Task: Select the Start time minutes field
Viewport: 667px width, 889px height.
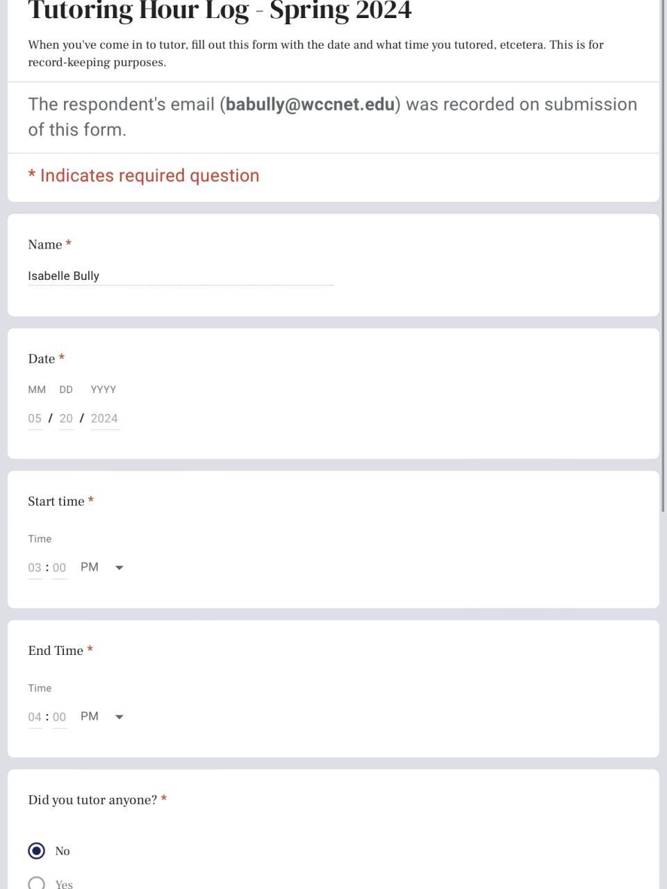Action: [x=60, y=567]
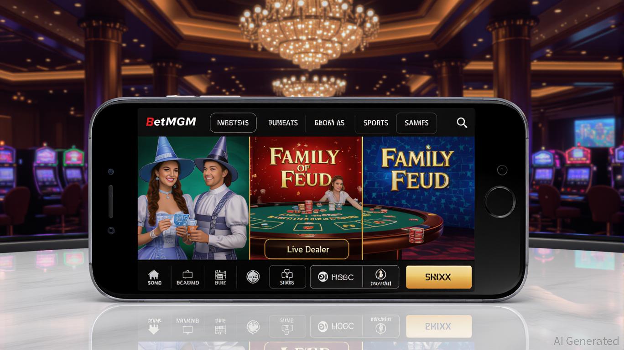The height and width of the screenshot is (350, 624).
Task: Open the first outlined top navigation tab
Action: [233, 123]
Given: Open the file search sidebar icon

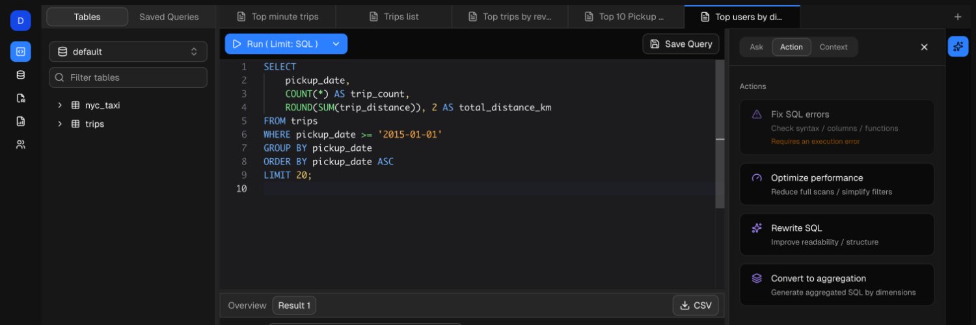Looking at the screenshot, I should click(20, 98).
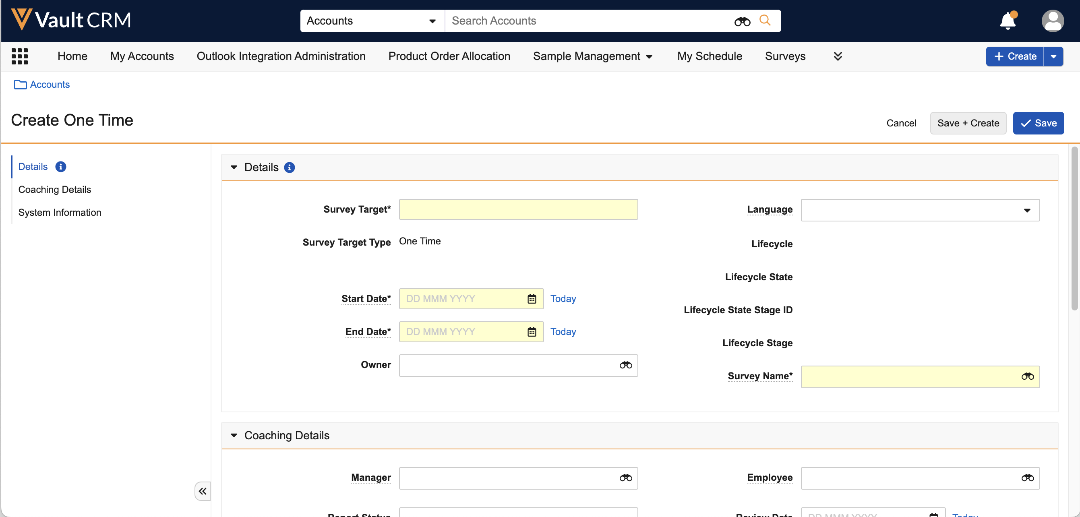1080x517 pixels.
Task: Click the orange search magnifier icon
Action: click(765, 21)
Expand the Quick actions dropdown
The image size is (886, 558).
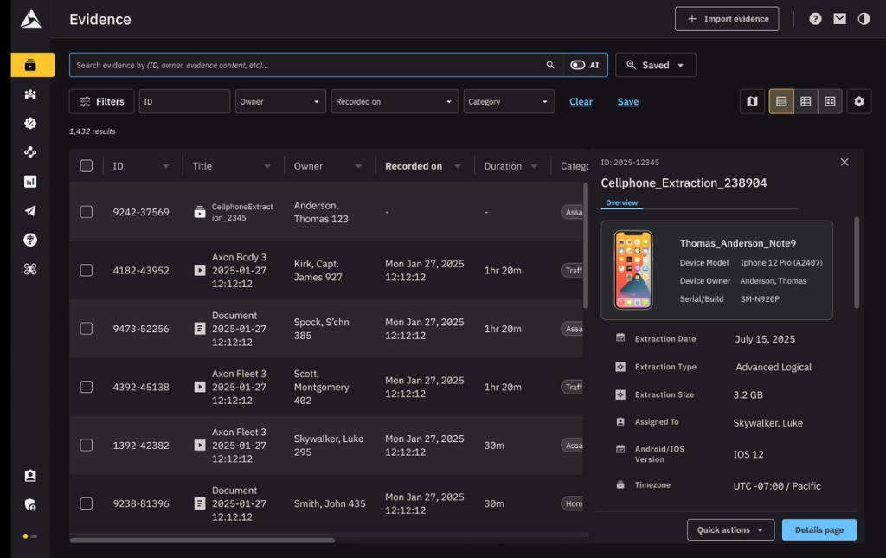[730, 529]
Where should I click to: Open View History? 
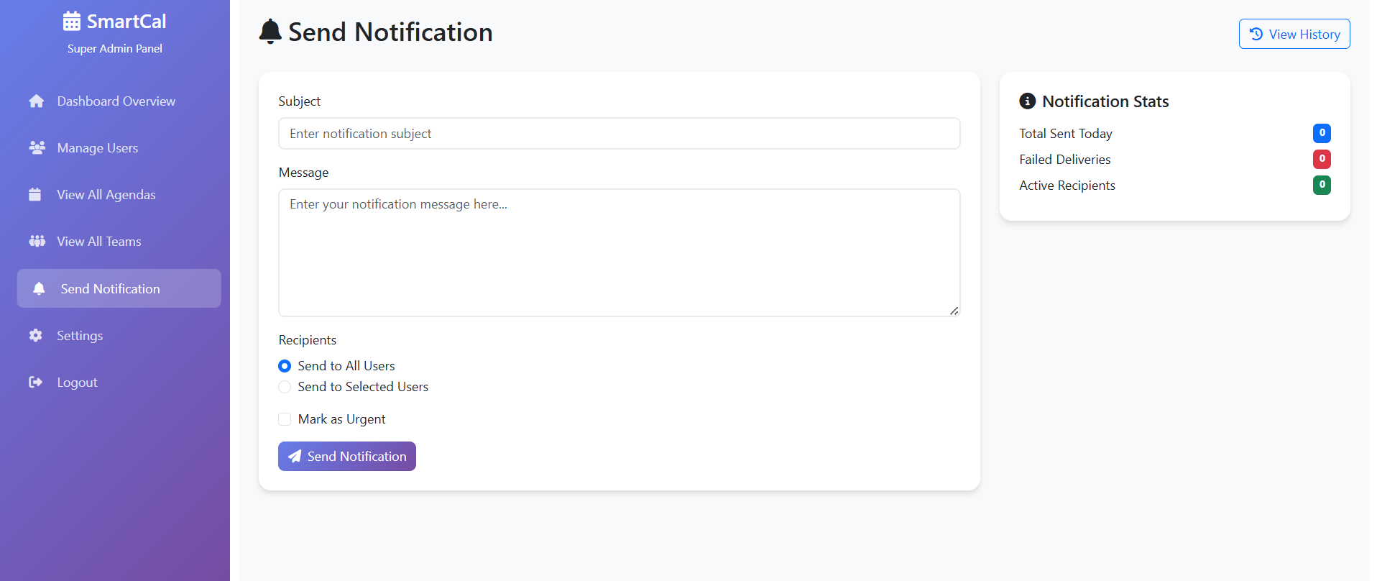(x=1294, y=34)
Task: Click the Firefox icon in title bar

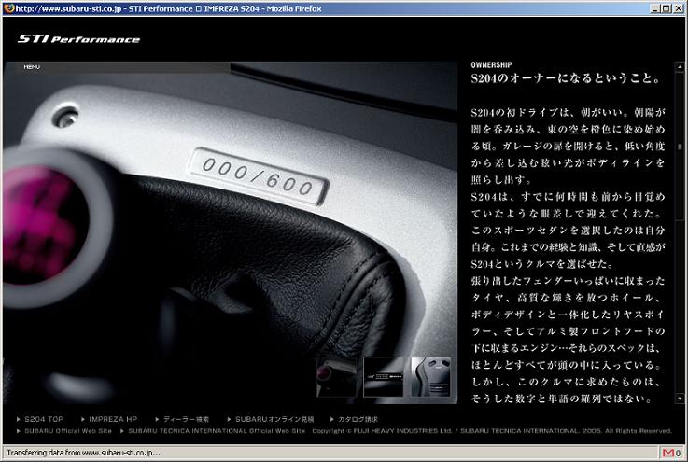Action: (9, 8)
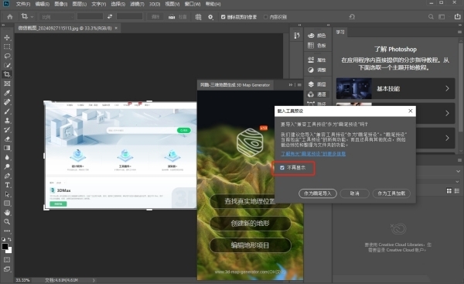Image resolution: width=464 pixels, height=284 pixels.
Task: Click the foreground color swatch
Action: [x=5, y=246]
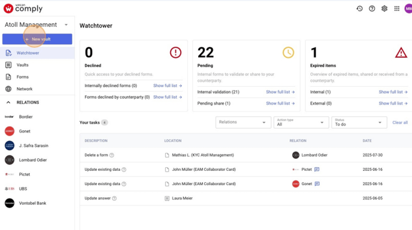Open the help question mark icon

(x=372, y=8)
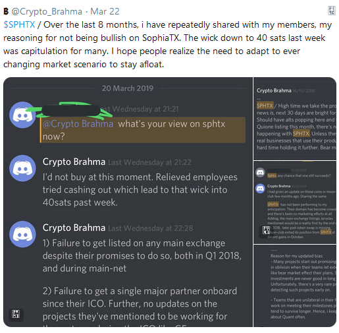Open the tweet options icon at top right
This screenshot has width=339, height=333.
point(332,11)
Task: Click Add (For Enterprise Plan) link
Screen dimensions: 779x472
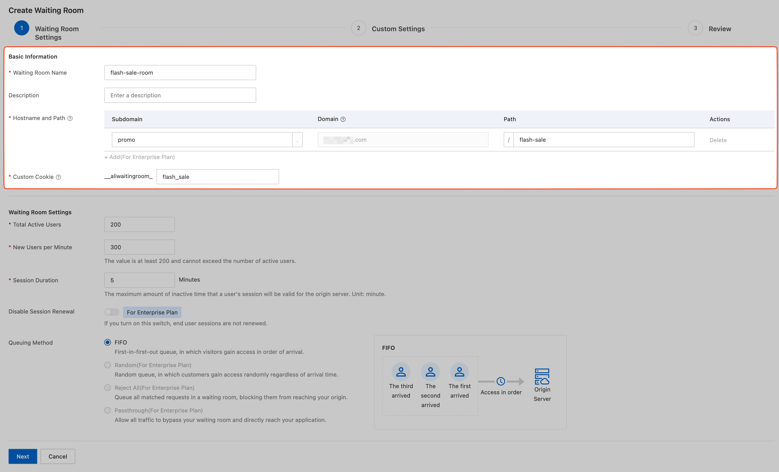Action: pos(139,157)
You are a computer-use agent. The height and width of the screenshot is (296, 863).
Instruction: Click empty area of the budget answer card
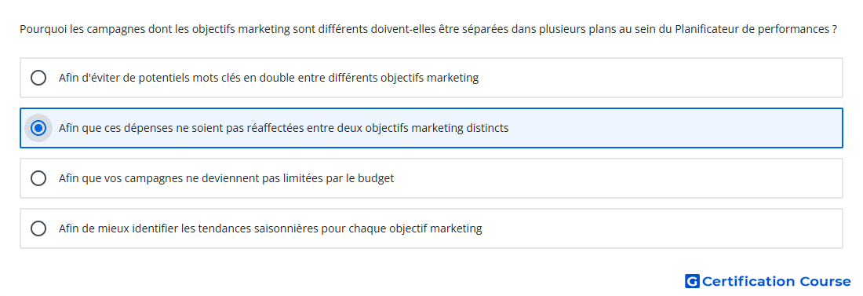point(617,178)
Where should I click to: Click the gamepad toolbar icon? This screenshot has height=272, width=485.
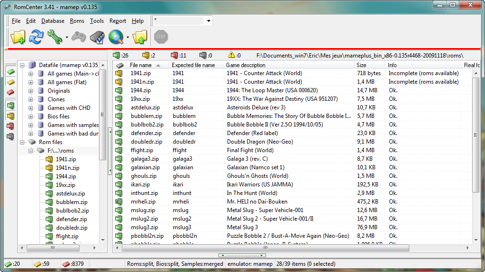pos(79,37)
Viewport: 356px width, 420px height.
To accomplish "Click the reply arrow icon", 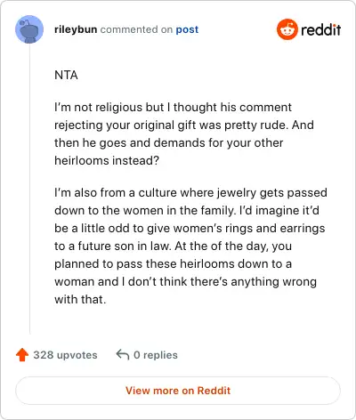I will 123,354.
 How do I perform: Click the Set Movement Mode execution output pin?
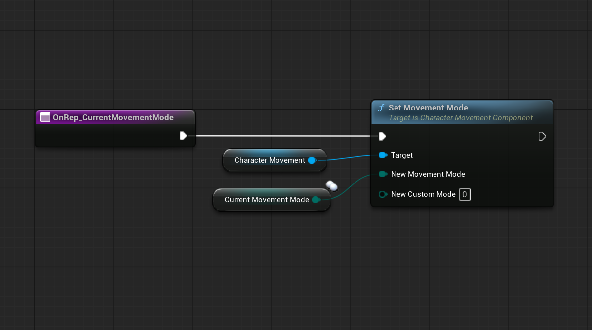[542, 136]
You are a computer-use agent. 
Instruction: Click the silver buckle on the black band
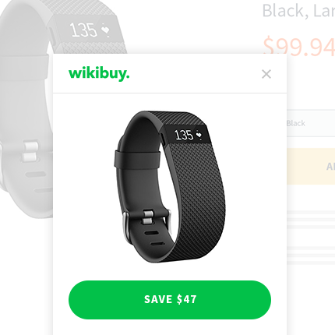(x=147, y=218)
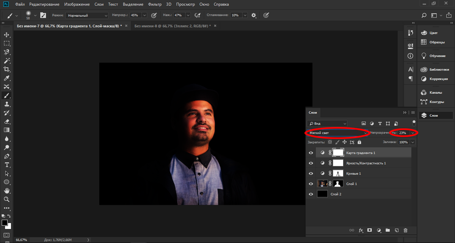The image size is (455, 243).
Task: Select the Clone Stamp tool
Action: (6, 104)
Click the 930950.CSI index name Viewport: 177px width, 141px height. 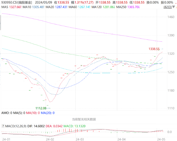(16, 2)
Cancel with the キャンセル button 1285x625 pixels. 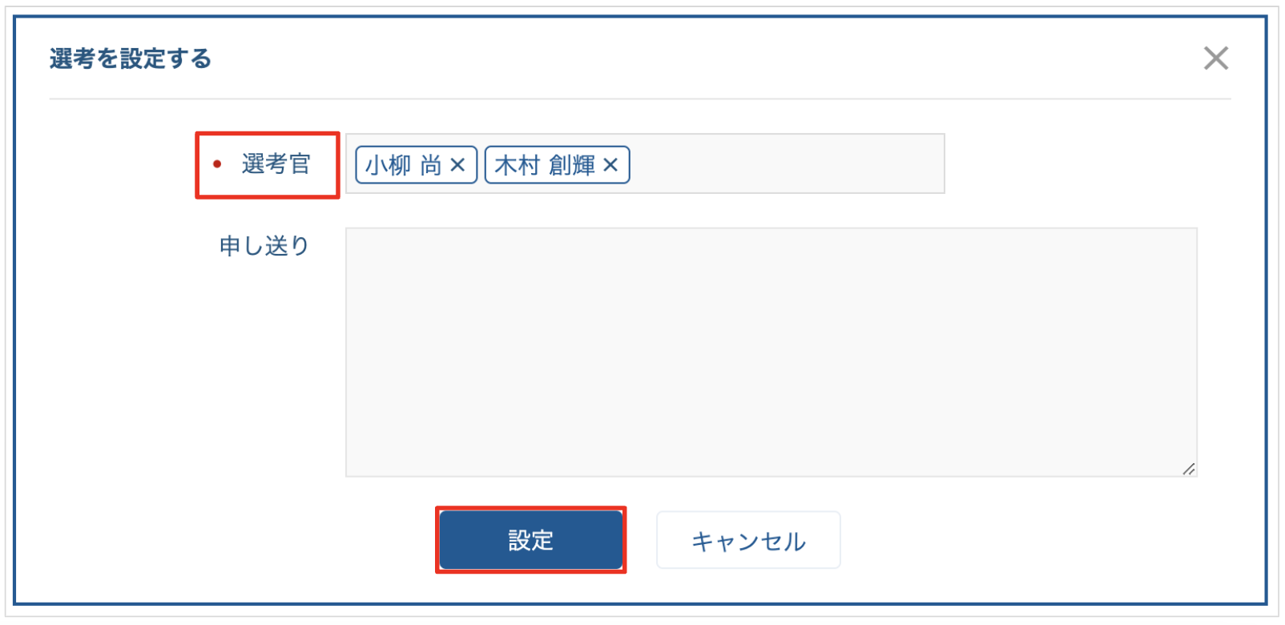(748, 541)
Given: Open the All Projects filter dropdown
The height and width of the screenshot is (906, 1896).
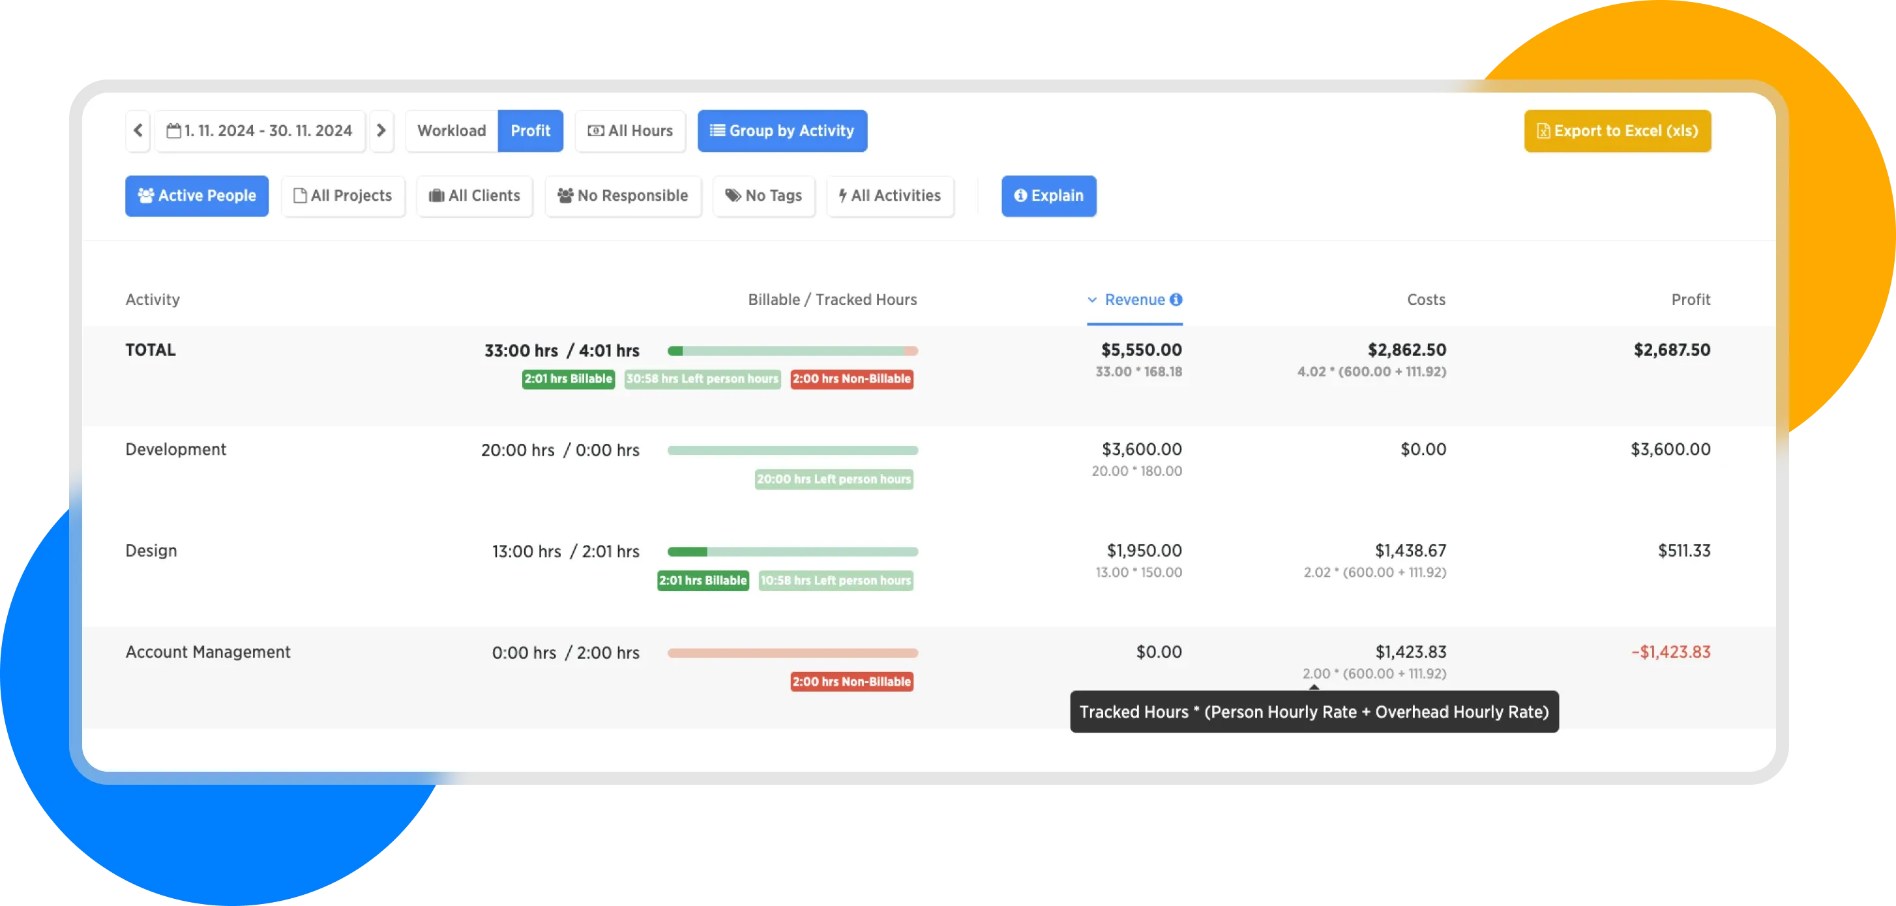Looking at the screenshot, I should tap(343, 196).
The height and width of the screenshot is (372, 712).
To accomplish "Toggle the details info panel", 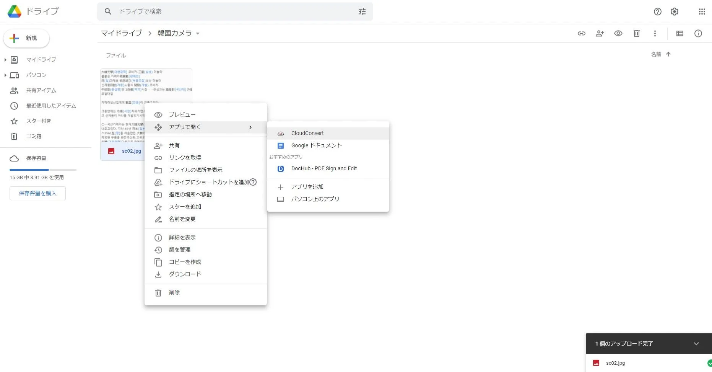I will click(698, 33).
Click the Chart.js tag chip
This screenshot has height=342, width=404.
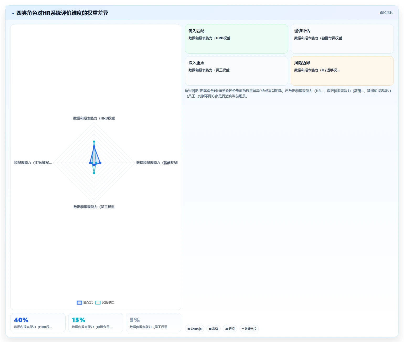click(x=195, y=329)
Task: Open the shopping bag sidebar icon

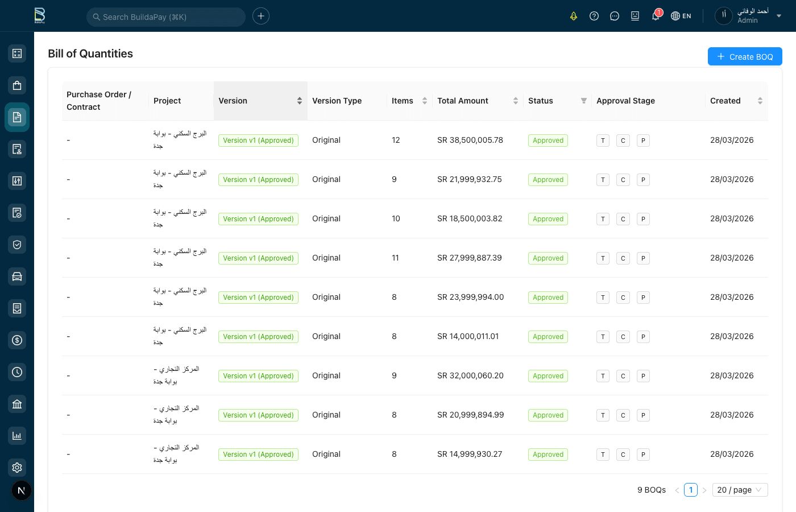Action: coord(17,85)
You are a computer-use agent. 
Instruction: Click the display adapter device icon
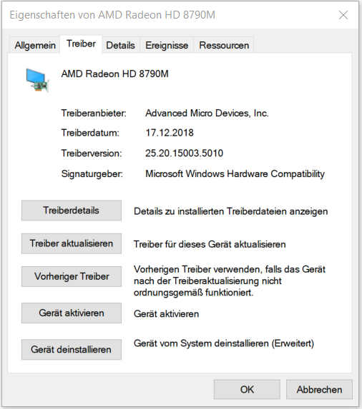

» **WORK TO COMPLETE**: Start at the line that has "Task: Click the Firefox icon in title bar" and stop after the line that has "point(617,178)". Copy those lines of the material with "budget" swapped for "weather", change nothing else, and leave the pictures out.

» **THE OUTPUT**:
Task: Click the Firefox icon in title bar

Action: (9, 8)
Image resolution: width=464 pixels, height=284 pixels.
Task: Click the foreground color swatch
Action: [x=5, y=246]
Open the help question mark icon

(x=372, y=8)
Open the tweet options icon at top right
This screenshot has width=339, height=333.
point(332,11)
Task: Click Add (For Enterprise Plan) link
Screen dimensions: 779x472
Action: pos(139,157)
You are a computer-use agent. The height and width of the screenshot is (296, 863).
Instruction: Click empty area of the weather answer card
point(617,178)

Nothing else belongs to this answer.